--- Start of Records for processing ---

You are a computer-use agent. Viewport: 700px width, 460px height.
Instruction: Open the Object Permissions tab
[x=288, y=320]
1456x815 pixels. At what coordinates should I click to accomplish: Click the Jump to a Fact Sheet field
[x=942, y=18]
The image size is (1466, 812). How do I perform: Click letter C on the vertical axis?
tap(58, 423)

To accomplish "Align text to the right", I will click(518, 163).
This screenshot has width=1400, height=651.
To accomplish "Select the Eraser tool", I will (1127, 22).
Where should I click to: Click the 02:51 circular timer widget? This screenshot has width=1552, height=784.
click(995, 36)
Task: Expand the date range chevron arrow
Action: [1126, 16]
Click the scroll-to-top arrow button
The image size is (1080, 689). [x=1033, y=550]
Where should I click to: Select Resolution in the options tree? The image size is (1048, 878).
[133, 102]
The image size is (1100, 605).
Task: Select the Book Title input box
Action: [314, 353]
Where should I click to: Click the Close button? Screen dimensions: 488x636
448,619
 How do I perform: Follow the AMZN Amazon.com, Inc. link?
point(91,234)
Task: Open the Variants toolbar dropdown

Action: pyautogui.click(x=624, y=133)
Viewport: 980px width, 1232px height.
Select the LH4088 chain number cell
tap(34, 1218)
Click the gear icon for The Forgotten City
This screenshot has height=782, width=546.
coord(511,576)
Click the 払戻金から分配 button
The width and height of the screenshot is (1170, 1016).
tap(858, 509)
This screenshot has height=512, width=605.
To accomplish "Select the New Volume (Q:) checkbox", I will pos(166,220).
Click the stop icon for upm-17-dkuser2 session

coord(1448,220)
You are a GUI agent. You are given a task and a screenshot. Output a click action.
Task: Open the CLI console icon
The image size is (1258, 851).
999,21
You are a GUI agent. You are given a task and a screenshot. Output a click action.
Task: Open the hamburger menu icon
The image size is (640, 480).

--- End of Records for processing ---

▸ Instructions for the task:
Write out everything from the first of the lines down to the line containing "The image size is (1080, 689).", keeping each line unchanged and including both ends.

▸ Written solution:
You are a computer-use agent. Viewport: 700px width, 460px height.
Instruction: Open the Object Permissions tab
[x=288, y=320]
1456x815 pixels. At what coordinates should I click to accomplish: Click the Jump to a Fact Sheet field
[x=942, y=18]
The image size is (1466, 812). How do I perform: Click letter C on the vertical axis?
tap(58, 423)

To accomplish "Align text to the right", I will click(518, 163).
This screenshot has width=1400, height=651.
To accomplish "Select the Eraser tool", I will (1127, 22).
Where should I click to: Click the 02:51 circular timer widget? This screenshot has width=1552, height=784.
click(995, 36)
Task: Expand the date range chevron arrow
Action: [1126, 16]
Click the scroll-to-top arrow button
The image size is (1080, 689). [x=1033, y=550]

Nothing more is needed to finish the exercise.